One of the biggest drawbacks to a radiant system is trying to keep the temperature regulated in the "shoulder" seasons, especially in a radiant concrete slab application where the specific heat of the concrete is high (meaning it can store lots of BTU's). At night when the temperature drops and the thermostats kick on, there's a lag in getting the room temperature to rise because the floor itself sucks up and stores a lot of the btu's before the temp in the room can change... and likewise, in the morning as outdoor temps rise, and the thermostats stop calling for heat, the stored btu's in the mass of the floor continue to radiate heat, and you end up overshooting your setpoint.

In our case, we added an air handler that uses water to air heat exchange to feed a few ducts into the first floor. Hot water feeds through a radiator and a fan blows air through the radiator and into the house.
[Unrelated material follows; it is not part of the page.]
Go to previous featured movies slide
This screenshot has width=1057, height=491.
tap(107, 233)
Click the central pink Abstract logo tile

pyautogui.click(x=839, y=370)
This gives us good shoulder season operation of the heating system with quick recovery and no issues with overheating the house later in the day. Once the temps stay consistently below 40, the radiant really works nice.

I would think that on something like this Toter, where the mass of the floor is minimal, and also exposed to cold air directly underneath, that the effect of stored BTU's might not be as big an issue. There's no doubt that forced air provides the quickest recovery though... the downside is that floors in RV's during cold weather are generally uncomfortable. We drove down to Florida 2 years ago over new years in our RV, and even though we were able to keep it warm inside the RV when it was only 10 or 15 F outside, the floors were like ICE.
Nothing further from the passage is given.